El Inti Raymi —que significa “Fiesta del Sol”— es una de las celebraciones más importantes dentro del mundo andino, en la que se rinde culto a la deidad suprema. Actualmente, además del aspecto ceremonial, se llevan a cabo representaciones teatrales y de música y danzas tradicionales. Este festejo ocurre de forma anual durante el solsticio de invierno austral, en junio. Es, en definitiva, una experiencia que recomiendo vivir al menos una vez en la vida, aunque, quizá vas a querer repetirla.
Viajé a Cusco el año pasado para ser parte de esta celebración. Aunque, sin planearlo, terminaría yendo también a Machu Picchu, gracias a circunstancias muy afortunadas, que te contaré en otro artículo.
Dónde dormir en Cusco
Me hospedé en el hotel “JW Marriott El Convento Cusco”, ubicado a tres cuadras del Centro Histórico, en una construcción histórica: el antiguo Convento Colonial de San Agustín del Siglo XVI, declarado Patrimonio Cultural por el gobierno peruano.
12 horas en la ciudad de Cusco
Al entrar a este complejo de estilo boutique, en la recepción, sobresale una pieza de arte que representa a Inti, el Dios Sol, de fabricación austriaca, realizada por la firma Swarovski con 76 mil 500 cristales, que representan a un sol radiante.

Lo primero que hice, después del check-in y de tomar una bebida de bienvenida, fue conocer mi habitación, la cual estaba acondicionada con un sistema de oxigenación complementaria (20% adicional) para evitar el mal de altura, que es común en este destino ubicado a 3 mil 400 msnm.

Aunque ha sido restaurado, en el hotel se aprecian restos de los periodos Pre-Inca, Inca, Colonial, Republicano y Contemporáneo.
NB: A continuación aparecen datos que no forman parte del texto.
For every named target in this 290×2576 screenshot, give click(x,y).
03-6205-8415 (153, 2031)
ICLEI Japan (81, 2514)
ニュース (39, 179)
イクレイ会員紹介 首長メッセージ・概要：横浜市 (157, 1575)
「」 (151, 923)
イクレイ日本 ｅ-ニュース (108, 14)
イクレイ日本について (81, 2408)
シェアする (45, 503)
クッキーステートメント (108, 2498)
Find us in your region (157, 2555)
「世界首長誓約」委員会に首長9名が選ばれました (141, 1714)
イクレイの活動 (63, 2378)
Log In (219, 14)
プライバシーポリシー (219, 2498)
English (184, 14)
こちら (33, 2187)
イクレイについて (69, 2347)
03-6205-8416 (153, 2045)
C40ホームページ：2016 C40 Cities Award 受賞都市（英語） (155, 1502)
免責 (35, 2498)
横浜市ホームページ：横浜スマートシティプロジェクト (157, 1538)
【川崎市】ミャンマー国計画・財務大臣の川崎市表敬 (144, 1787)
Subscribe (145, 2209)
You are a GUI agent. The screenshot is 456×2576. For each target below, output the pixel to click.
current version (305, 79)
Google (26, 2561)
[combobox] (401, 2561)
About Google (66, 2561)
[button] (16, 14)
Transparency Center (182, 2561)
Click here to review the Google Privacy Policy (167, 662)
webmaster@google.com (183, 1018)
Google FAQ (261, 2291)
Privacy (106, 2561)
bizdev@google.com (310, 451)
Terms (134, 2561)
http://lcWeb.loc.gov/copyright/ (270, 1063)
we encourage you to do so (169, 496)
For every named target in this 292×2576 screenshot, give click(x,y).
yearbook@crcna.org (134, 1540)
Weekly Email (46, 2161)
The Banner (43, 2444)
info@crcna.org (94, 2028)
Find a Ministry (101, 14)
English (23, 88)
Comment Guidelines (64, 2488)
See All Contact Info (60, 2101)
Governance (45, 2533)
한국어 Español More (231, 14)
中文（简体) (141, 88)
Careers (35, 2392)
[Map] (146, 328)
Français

Durante un recorrido, por las ventanas arqueológicas, me explicaron que el antiguo convento se comenzó a construir en 1580 y las obras se extendieron por más de 80 años. Durante este periodo, en 1650, un terremoto destruyó la ciudad y también el edificio religioso.

Una maravilla en sí mismo
JW Marriott El Convento Cusco cuenta con un total de 153 habitaciones, muchas menos que otros complejos de la firma, así que la estadía se siente privada. La Suite Imperial, de 90 metros cuadrados, tiene sala, comedor, baño principal con dos lavabos y baño de visitas, dormitorio, walking closet, dos pantallas de 42 pulgadas y una terraza, además, puede conectarse con una habitación Deluxe.
El hotel también ofrece servicio de spa y áreas húmedas, en esta zona se encuentra una alberca de tamaño suficiente para relajarte o nadar.

Comida que te hace sentir bien
Durante mi estancia en el complejo pude notar la relevancia que se pone a la alimentación; desde los cocteles sin alcohol que se ofrecen a manera de brebajes hasta el cuidado con las alergias e intolerancias.
La gastronomía peruana es abundante y deliciosa, pero en el restaurante de este hotel se siente también saludable, con el uso de ingredientes que no pueden faltar, como quinoa y papa, y preparaciones pensadas para cada día. Por ejemplo, cuando llegué, junto a un grupo de periodistas de distintas latitudes, nos ofrecieron un caldito de vegetales, una comida ligera porque la digestión suele ser más lenta debido a la altura.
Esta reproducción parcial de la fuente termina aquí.